Document Type: Original Article
Department of Microbiology, School of Life Science, Vels Institute of Science, Technology and Advance Studies, Pallavaram, Chennai – 600 117, Tamilnadu, India
Department of Biotechnology, School of Bio and Chemical Engineering, Sathyabama Institute of Science and Technology, Chennai – 600 119, Tamilnadu, India
Introduction: Nowadays, enzyme-based removal of hazardous dyes that pollute the environment has been considered as a substitute and eco-friendly method compared to the physical and chemical method.
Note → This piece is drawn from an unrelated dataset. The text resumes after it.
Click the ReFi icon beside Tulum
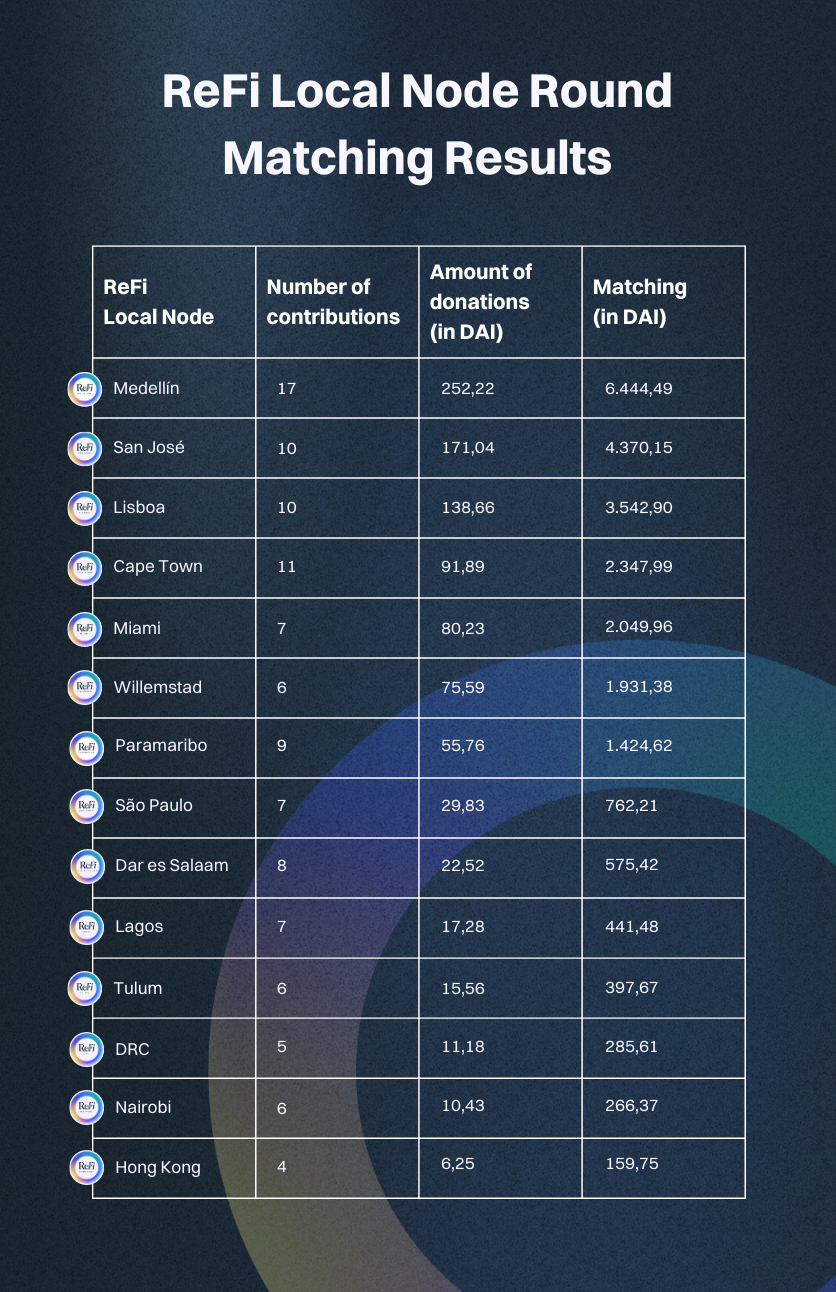Screen dimensions: 836x1292 (x=85, y=988)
The present study was conceived in order to obtain the optimal condition for laccase-mediated (purified from the Pleurotus ostreatus PKN04) decolorization of Remazol Brilliant Violet 5R dye; a mono-azo dye, using the central composite design of response surface methodology (RSM).
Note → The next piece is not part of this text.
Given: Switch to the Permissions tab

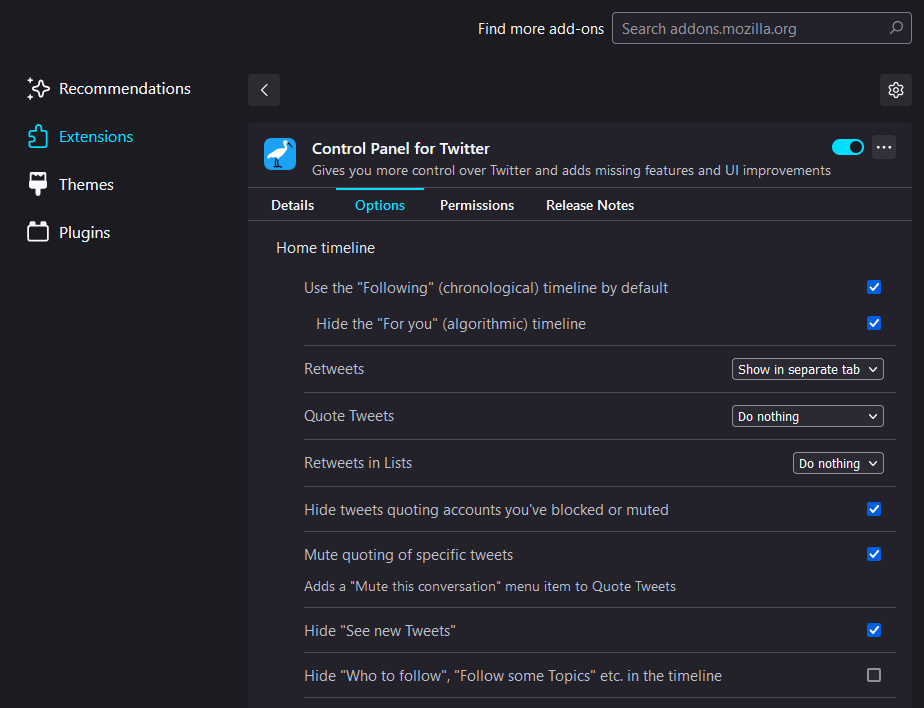Looking at the screenshot, I should coord(477,205).
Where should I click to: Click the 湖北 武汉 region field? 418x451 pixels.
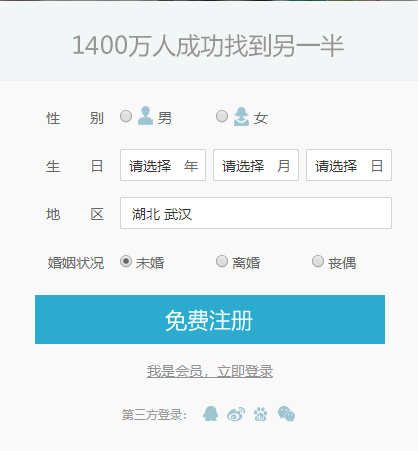click(x=256, y=213)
Materials and Methods: The design of experiment was suggested with 6 variables including pH, temperature, incubation time, agitation, dye concentration, and enzyme concentration, which were applied in order to optimize the decolorization process. The kinetic and energetic factors of laccases for the enzymatic removal of Remazol Brilliant Violet 5R dye was investigated.
Results: Decolorization of Remazol Brilliant Violet 5R was maximally 95.72%, which had occurred at 6.0 pH, 40°C temperature, 60 minutes incubation time, 50 rpm agitation, 50 ppm dye concentration, and 100 IU/mL enzyme concentration. The obtained results of kinetic introduced the laccase-catalyzed decolorization of Remazol Brilliant Violet 5R as an endothermic reaction with Km and Vmax values of 0.801 mM and 387 mM/mg/min, respectively. In addition to the above results, the toxicity study against bacteria revealed that the toxicity of laccase-treated dye drastically reduced to the untreated dye.
Conclusions: The results of the present analysis reveal that the Pleurotus ostreatus laccase is an efficient biocatalyst for decolorization of synthetic dye Remazol Brilliant Violet 5R dye.